Véronique Vienne | Essays

When the Soundtrack is the Message

Last January, Universal Music Group, the powerful, French-owned, multinational music-publishing corporation announced an initiative to transfer from humans to computers the job of casting musicians in commercials. In a joint venture with Havas Media, UMG proposes to use big data collated from the listening habits of music fans to “scientifically” pair music groups with potential advertisers who are in search of a soundtrack with which to brand their products. Gone are the days of the catchy jingles. Nowadays, the value of a song is its stats.

Up until now, matching bands to brands was entrusted to music supervisors, people who know the music scene through and through and can pick the right sound to go with a specific visual sequence. “When I see moving images, I can imagine music immediately,” says music supervisor Beth Urdang, principal of The Selfsame Organization. “But when I listen to music, I only hear music.” 

Urdang, who works on films (Search Party, 2014), television series (Playing House, 2014), and commercials (Heineken’s Open Your World, 2011), is probably as much of an artist as the musicians and composers whose songs and orchestrations she pitches to her clients. To filmmakers she is an ear, the equivalent of a perfumer’s nose. She listens to sounds the way typographers scrutinize letterforms. She tunes in to musicians and clients, aware of every nuance in their expectations. “For me, it’s just a question of the music manifesting itself,” she says to explain her relationship to sounds.  
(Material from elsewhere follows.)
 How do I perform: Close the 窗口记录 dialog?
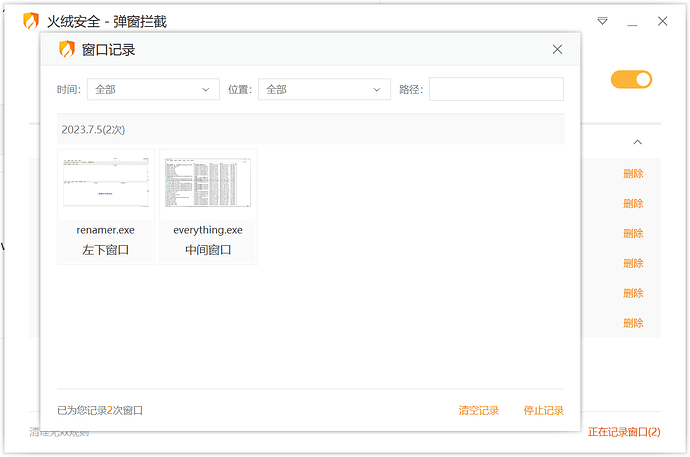pos(557,49)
But before the music can manifest itself, it is Urdang’s job to make it happen. Negotiations involve a delicate balance between cash and cachet. Luckily, today, musicians who license their tracks are no longer stigmatized. Smaller music groups, she says, have more to gain from being associated with advertisers than famous ones for whom a million-dollar compensation may not make such a big difference. Lesser-known artists have become savvy self-promoters who understand the branding issues at stakes.  Though rife with logistics, the professional relationships between admen, musicians and filmmakers can be very satisfying for all parties involved.

Most gratifying for Urdang, perhaps, was “The Entrance,” a Heineken commercial she developed in collaboration with Wieden & Kennedy Amsterdam. For the video, first released on YouTube in 2011, she booked the Danish band The Asteroids Galaxy Tour. She was able to secure the band’s on-camera presence, as part of the script. The resulting three-minute serenade is mesmerizing, weaving the visual and audio tracks in a series of over-the-top syncopated counterpoints, evidence that almost a century after the invention of talking motion pictures, the synergy between sound and images can still be the source of startling creative innovations. 

Already, in the late 1920s, Russian filmmaker Sergei Eisenstein had advocated a disjunction rather than a synchronization of sounds and images. Although theoretical, (his most famous films were silent masterpieces), his approach, a counterintuitive montage of contrasting effects, is the editing principle that still gives many contemporary videos their gumption.    

For Urdang, the juxtaposition of sounds and images is key. The goal, she says, is for “the music as music to work with the film as a film.”  She suggests that sounds have the same effect on images as words do. “Music is a cue. It tells you how you should interpret what you are seeing,” she says. But, like words on layouts, sounds work best when they anticipate the impact of images rather than accompany it. In “The Entrance,” for example, the pace of the song often ebbs at the very moment frantic images fill the screen. Half a second later, the action slows down but the beat drives on.  

For Eisenstein, the goal was to “recreate that delightful moment of becoming … when two preceding moments have been overcome, and the world falls back into a whole… and presents to a stunned consciousness the perceived fullness of a synthesized world.”

Music doesn’t have to be in synch with what's happening on camera. “A willful lack of verisimilitude is very compelling,” says Urdang. “Years ago I music-supervised an HP/iPOD ad for Goodby Silverstein & Partners that had a series of songs playing with dancers on camera doing a completely different kind of dance—polka dancing to booty bass or breakdancing to country music.”

Potentially, UMG’s Global Music Data Alliance initiative will be good for musicians. More brands are sure to sign up artists to perform in commercials, creating new revenue opportunities for all.  But there is a danger. A danger for the brands, that is. Case in point: the recent performance of “You Are The One That I Want” by Lo-Fang for the extravagant Chanel No. 5 commercial. Sometimes the soundtrack is more memorable than the message it is supposed to convey to fans. 

Never mind the coolness factor, claims Urdang. When it comes to matching bands with brands, marketing is actually counterproductive. Echoing Eisenstein, she explains that “the quest for ‘cool’ seldom creates that delightful and special moment that only happens when the particulars of the music interact with that of the film.”

This article was originally posted on April 22, 2015.